| Your task |
In the text on Maine Rx, what would Maine do if the program had not brought prices under some control within three years?

| Document passage |

::::::::::

The drug companies are trying to halt implementation of a program in the state of Maine, called Maine Rx, which proposes to leverage the state's Medicare population in order to generate discount drug prices for patients who do not have insurance for prescriptions.

Maine Rx is supposed to work thusly: The state government, invoking their authority under the Medicaid program, would require drug manufacturers to negotiate rebates for prescription drugs for the state's drugstores.  The rebate fund (a fund to which only drug companies would contribute) would then be used by the drugstores to sell prescriptions to patients at discount prices.  Further, if prices were not brought under some control by this program within three years, Maine would impose price controls. 

Maine Rx was supposed to go into effect in 2000, but has not been implemented because of the constitutional challenge brought by the PRMA.  The Supreme Court heard arguments related to this case in January.

DrRich Comments

DrRich does not understand the constitutional challenge posed by PRMA, and judging by some of the questions asked by the Justices during oral arguments, neither did the Supremes.  The constitutional issue has something to do with the fact that Maine proposes to leverage its authority relative to Medicaid patients to generate discounts for self-paying (i.e., non-Medicaid) patients.  Medicaid regulations, PRMA holds, aren't supposed to have anything to do with non-Medicaid patients.

The constitutional issues aside, the real issue is whether governments, either state or federal, will find a way to impose price controls on the drug companies.  If they do, it will amount to a cap on profits. To the extent that drug-company profits are evil works of the devil, that's good.

But to the extent that profits are the motivation for pharmaceutical companies to spend billions a year on finding new treatments for sick people, that's bad.

::::::::::

| Data extract |
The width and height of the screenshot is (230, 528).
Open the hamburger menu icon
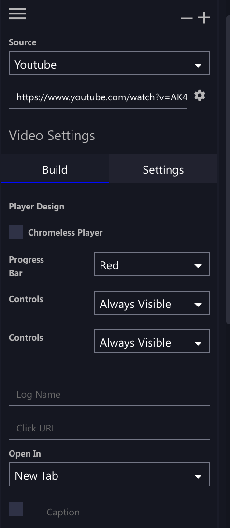point(17,14)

::::::::::

| Completed task |
Maine would impose price controls.